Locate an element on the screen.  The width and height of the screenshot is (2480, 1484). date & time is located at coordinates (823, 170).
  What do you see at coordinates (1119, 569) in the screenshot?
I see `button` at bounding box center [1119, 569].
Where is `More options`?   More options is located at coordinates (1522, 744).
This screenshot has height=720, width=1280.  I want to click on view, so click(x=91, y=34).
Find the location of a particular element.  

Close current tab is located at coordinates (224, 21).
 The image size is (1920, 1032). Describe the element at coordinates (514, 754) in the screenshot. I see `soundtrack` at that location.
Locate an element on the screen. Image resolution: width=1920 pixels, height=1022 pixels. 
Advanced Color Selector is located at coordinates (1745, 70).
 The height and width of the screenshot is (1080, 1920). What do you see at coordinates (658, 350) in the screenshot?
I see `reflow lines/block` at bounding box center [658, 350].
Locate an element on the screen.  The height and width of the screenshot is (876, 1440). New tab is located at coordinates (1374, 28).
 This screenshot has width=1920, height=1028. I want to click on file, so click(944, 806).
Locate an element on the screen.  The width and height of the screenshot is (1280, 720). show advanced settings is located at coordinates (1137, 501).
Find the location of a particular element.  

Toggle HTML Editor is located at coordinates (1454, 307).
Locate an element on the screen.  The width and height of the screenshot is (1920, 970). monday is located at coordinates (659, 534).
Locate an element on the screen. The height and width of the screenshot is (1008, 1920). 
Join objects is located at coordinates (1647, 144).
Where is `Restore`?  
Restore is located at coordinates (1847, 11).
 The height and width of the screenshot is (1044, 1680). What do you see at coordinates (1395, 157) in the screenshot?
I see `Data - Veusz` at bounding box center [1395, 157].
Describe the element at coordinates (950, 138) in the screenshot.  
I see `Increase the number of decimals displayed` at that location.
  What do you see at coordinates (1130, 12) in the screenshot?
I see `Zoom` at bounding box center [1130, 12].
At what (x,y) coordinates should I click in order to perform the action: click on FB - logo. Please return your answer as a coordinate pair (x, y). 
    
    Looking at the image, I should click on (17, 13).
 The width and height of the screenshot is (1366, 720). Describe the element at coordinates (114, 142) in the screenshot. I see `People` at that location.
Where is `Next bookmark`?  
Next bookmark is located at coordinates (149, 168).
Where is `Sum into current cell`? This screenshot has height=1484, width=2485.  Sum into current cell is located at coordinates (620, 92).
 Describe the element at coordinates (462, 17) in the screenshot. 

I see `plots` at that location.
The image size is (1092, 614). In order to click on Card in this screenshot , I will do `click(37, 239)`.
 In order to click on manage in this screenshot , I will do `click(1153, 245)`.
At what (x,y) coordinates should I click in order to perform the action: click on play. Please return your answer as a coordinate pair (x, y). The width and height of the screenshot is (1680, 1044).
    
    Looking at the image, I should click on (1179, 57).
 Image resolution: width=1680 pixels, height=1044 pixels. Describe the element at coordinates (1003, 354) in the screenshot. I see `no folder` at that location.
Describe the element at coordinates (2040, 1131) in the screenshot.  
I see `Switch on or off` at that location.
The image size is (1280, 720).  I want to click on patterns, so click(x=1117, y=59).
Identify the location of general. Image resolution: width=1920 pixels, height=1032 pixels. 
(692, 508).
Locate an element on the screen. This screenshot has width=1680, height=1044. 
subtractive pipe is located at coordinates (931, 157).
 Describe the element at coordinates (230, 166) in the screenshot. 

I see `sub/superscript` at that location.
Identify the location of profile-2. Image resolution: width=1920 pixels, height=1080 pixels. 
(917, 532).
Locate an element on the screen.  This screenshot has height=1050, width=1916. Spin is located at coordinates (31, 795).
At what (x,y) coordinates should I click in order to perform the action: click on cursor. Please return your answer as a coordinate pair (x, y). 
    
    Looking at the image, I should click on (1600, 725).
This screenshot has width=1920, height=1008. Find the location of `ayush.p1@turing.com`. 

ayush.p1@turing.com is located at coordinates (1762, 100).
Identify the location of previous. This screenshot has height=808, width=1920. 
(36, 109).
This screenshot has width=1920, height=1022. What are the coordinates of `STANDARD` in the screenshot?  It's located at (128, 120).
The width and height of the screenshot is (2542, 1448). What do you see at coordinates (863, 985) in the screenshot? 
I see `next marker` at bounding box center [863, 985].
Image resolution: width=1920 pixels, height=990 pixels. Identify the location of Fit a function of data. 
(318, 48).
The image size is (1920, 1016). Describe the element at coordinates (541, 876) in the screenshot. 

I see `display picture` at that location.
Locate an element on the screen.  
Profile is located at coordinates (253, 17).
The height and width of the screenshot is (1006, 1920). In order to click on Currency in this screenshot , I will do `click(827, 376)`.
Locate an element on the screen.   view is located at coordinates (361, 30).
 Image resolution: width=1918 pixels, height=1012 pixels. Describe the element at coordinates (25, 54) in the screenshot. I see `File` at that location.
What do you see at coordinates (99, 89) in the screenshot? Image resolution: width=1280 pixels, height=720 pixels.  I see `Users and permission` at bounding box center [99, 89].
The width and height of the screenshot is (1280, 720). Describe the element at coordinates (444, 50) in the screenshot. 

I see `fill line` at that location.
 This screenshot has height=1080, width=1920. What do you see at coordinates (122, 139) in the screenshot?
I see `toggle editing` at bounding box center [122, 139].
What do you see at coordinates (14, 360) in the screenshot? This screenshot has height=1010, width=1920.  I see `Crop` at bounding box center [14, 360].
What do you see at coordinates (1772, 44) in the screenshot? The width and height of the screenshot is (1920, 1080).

+ + + + +

Reproduce all of the items above, word for word, without changing a single character.

RESULT OF THE TASK
Locate an element on the screen.  The width and height of the screenshot is (2480, 1484). date & time is located at coordinates (823, 170).
  What do you see at coordinates (1119, 569) in the screenshot?
I see `button` at bounding box center [1119, 569].
Where is `More options`?   More options is located at coordinates (1522, 744).
This screenshot has height=720, width=1280.  I want to click on view, so click(x=91, y=34).
Find the location of a particular element.  

Close current tab is located at coordinates (224, 21).
 The image size is (1920, 1032). Describe the element at coordinates (514, 754) in the screenshot. I see `soundtrack` at that location.
Locate an element on the screen. Image resolution: width=1920 pixels, height=1022 pixels. 
Advanced Color Selector is located at coordinates (1745, 70).
 The height and width of the screenshot is (1080, 1920). What do you see at coordinates (658, 350) in the screenshot?
I see `reflow lines/block` at bounding box center [658, 350].
Locate an element on the screen.  The height and width of the screenshot is (876, 1440). New tab is located at coordinates (1374, 28).
 This screenshot has width=1920, height=1028. I want to click on file, so click(944, 806).
Locate an element on the screen.  The width and height of the screenshot is (1280, 720). show advanced settings is located at coordinates (1137, 501).
Find the location of a particular element.  

Toggle HTML Editor is located at coordinates (1454, 307).
Locate an element on the screen.  The width and height of the screenshot is (1920, 970). monday is located at coordinates (659, 534).
Locate an element on the screen. The height and width of the screenshot is (1008, 1920). 
Join objects is located at coordinates (1647, 144).
Where is `Restore`?  
Restore is located at coordinates (1847, 11).
 The height and width of the screenshot is (1044, 1680). What do you see at coordinates (1395, 157) in the screenshot?
I see `Data - Veusz` at bounding box center [1395, 157].
Describe the element at coordinates (950, 138) in the screenshot.  
I see `Increase the number of decimals displayed` at that location.
  What do you see at coordinates (1130, 12) in the screenshot?
I see `Zoom` at bounding box center [1130, 12].
At what (x,y) coordinates should I click in order to perform the action: click on FB - logo. Please return your answer as a coordinate pair (x, y). 
    
    Looking at the image, I should click on (17, 13).
 The width and height of the screenshot is (1366, 720). Describe the element at coordinates (114, 142) in the screenshot. I see `People` at that location.
Where is `Next bookmark`?  
Next bookmark is located at coordinates (149, 168).
Where is `Sum into current cell`? This screenshot has height=1484, width=2485.  Sum into current cell is located at coordinates (620, 92).
 Describe the element at coordinates (462, 17) in the screenshot. 

I see `plots` at that location.
The image size is (1092, 614). In order to click on Card in this screenshot , I will do `click(37, 239)`.
 In order to click on manage in this screenshot , I will do `click(1153, 245)`.
At what (x,y) coordinates should I click in order to perform the action: click on play. Please return your answer as a coordinate pair (x, y). The width and height of the screenshot is (1680, 1044).
    
    Looking at the image, I should click on (1179, 57).
 Image resolution: width=1680 pixels, height=1044 pixels. Describe the element at coordinates (1003, 354) in the screenshot. I see `no folder` at that location.
Describe the element at coordinates (2040, 1131) in the screenshot.  
I see `Switch on or off` at that location.
The image size is (1280, 720).  I want to click on patterns, so click(x=1117, y=59).
Identify the location of general. Image resolution: width=1920 pixels, height=1032 pixels. 
(692, 508).
Locate an element on the screen. This screenshot has width=1680, height=1044. 
subtractive pipe is located at coordinates (931, 157).
 Describe the element at coordinates (230, 166) in the screenshot. 

I see `sub/superscript` at that location.
Identify the location of profile-2. Image resolution: width=1920 pixels, height=1080 pixels. 
(917, 532).
Locate an element on the screen.  This screenshot has height=1050, width=1916. Spin is located at coordinates (31, 795).
At what (x,y) coordinates should I click in order to perform the action: click on cursor. Please return your answer as a coordinate pair (x, y). 
    
    Looking at the image, I should click on (1600, 725).
This screenshot has width=1920, height=1008. Find the location of `ayush.p1@turing.com`. 

ayush.p1@turing.com is located at coordinates (1762, 100).
Identify the location of previous. This screenshot has height=808, width=1920. 
(36, 109).
This screenshot has width=1920, height=1022. What are the coordinates of `STANDARD` in the screenshot?  It's located at (128, 120).
The width and height of the screenshot is (2542, 1448). What do you see at coordinates (863, 985) in the screenshot? 
I see `next marker` at bounding box center [863, 985].
Image resolution: width=1920 pixels, height=990 pixels. Identify the location of Fit a function of data. 
(318, 48).
The image size is (1920, 1016). Describe the element at coordinates (541, 876) in the screenshot. 

I see `display picture` at that location.
Locate an element on the screen.  
Profile is located at coordinates (253, 17).
The height and width of the screenshot is (1006, 1920). In order to click on Currency in this screenshot , I will do `click(827, 376)`.
Locate an element on the screen.   view is located at coordinates (361, 30).
 Image resolution: width=1918 pixels, height=1012 pixels. Describe the element at coordinates (25, 54) in the screenshot. I see `File` at that location.
What do you see at coordinates (99, 89) in the screenshot? Image resolution: width=1280 pixels, height=720 pixels.  I see `Users and permission` at bounding box center [99, 89].
The width and height of the screenshot is (1280, 720). Describe the element at coordinates (444, 50) in the screenshot. 

I see `fill line` at that location.
 This screenshot has height=1080, width=1920. What do you see at coordinates (122, 139) in the screenshot?
I see `toggle editing` at bounding box center [122, 139].
What do you see at coordinates (14, 360) in the screenshot? This screenshot has height=1010, width=1920.  I see `Crop` at bounding box center [14, 360].
What do you see at coordinates (1772, 44) in the screenshot? The width and height of the screenshot is (1920, 1080).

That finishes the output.